Brief: Omitting every picture, copy the lines from the one that contains "The height and" through the last line of the records below, exactly and with nothing added.

Source records:
-*-
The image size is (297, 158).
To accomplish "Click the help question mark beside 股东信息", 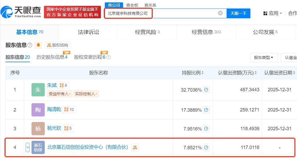I will 30,45.
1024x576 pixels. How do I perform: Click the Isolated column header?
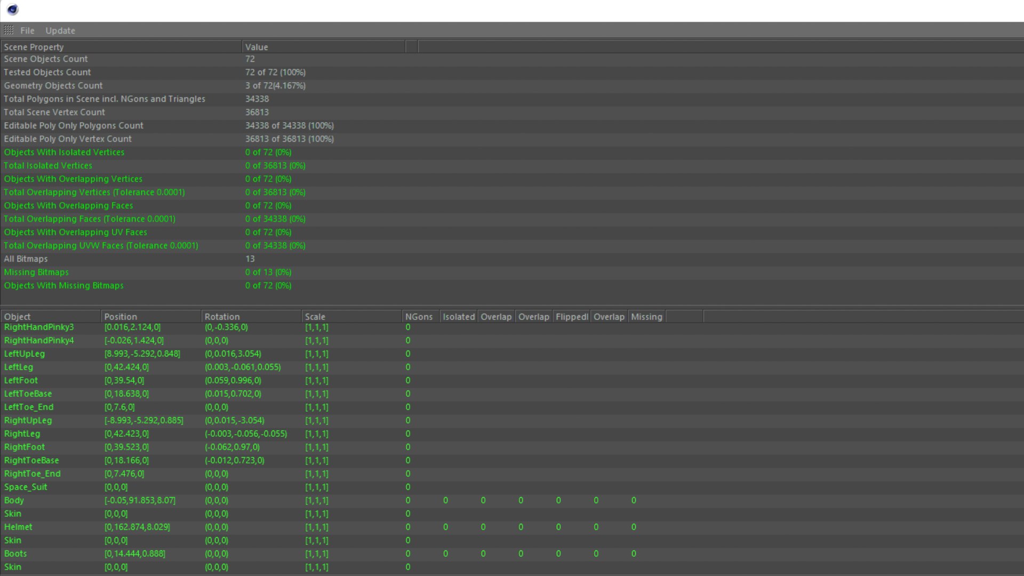458,316
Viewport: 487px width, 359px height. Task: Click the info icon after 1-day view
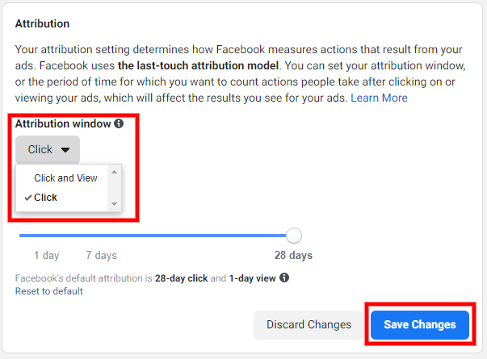(x=284, y=278)
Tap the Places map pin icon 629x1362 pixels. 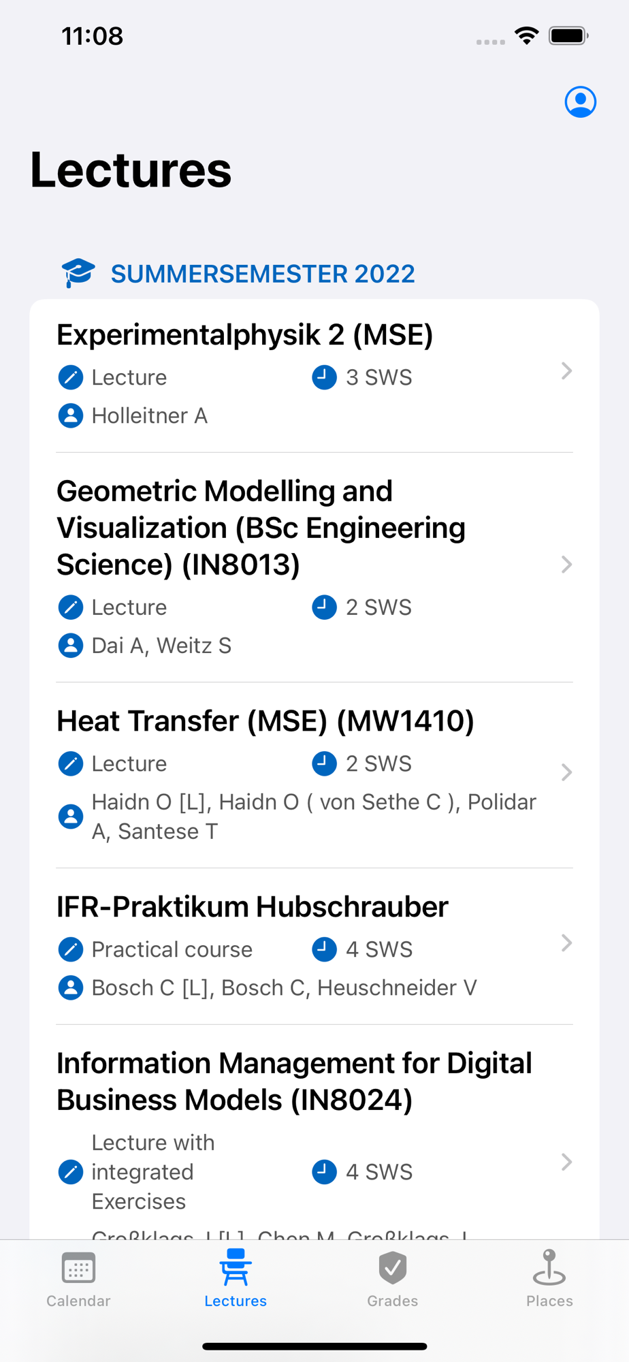pyautogui.click(x=549, y=1268)
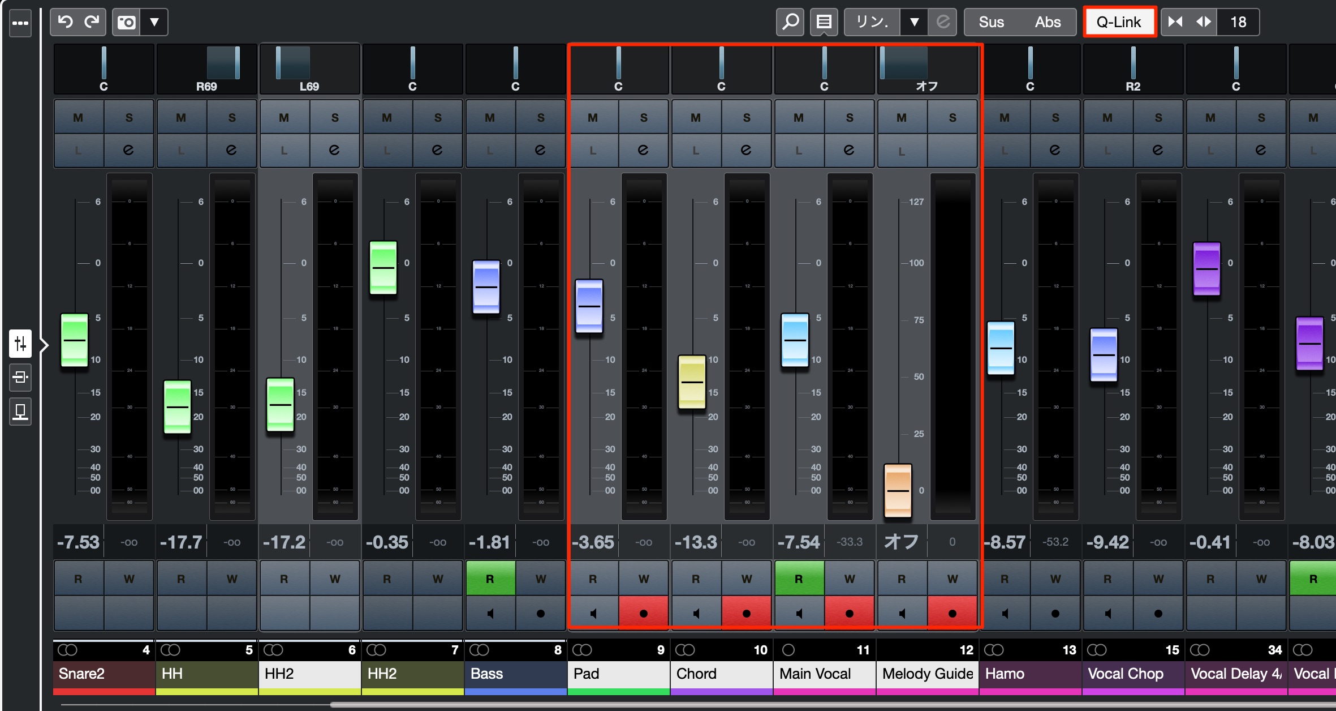Click the undo arrow icon
The image size is (1336, 711).
(66, 22)
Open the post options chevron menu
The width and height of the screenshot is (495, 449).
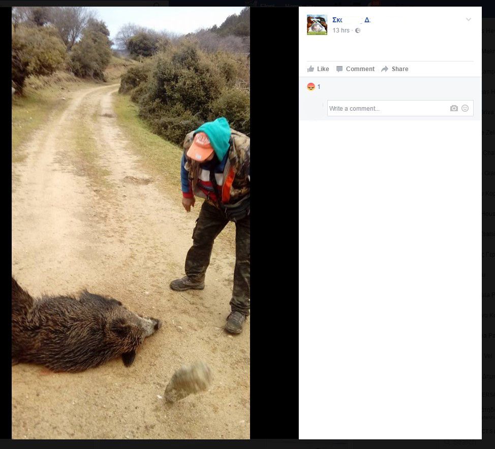[x=469, y=20]
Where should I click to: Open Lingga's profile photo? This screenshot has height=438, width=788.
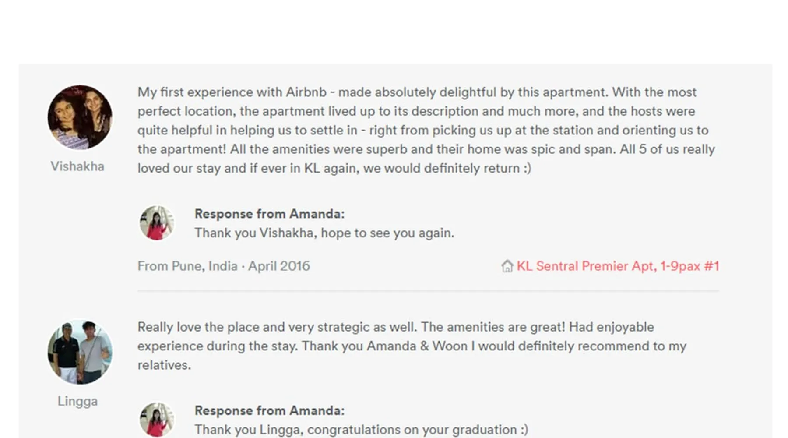pos(80,352)
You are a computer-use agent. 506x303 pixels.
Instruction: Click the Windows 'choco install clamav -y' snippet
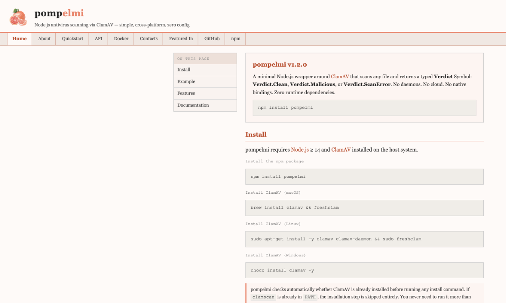[x=364, y=270]
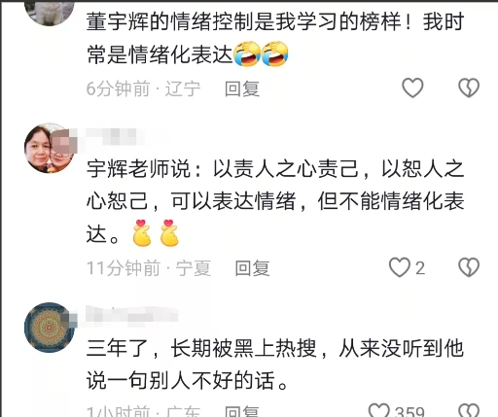Screen dimensions: 498x417
Task: Open profile of the mandala avatar commenter
Action: pos(50,328)
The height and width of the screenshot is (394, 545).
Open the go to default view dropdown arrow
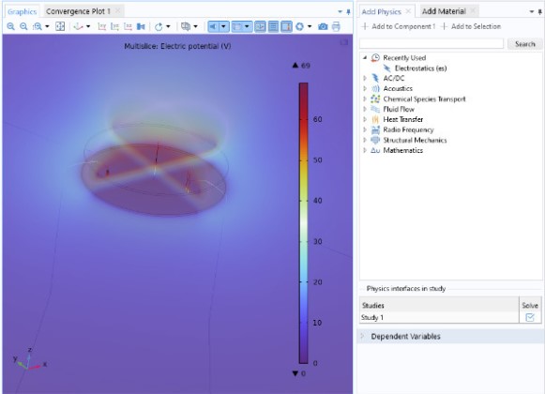point(88,26)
-*-
Exercise result:
The height and width of the screenshot is (394, 545).
Open the go to default view dropdown arrow
point(88,26)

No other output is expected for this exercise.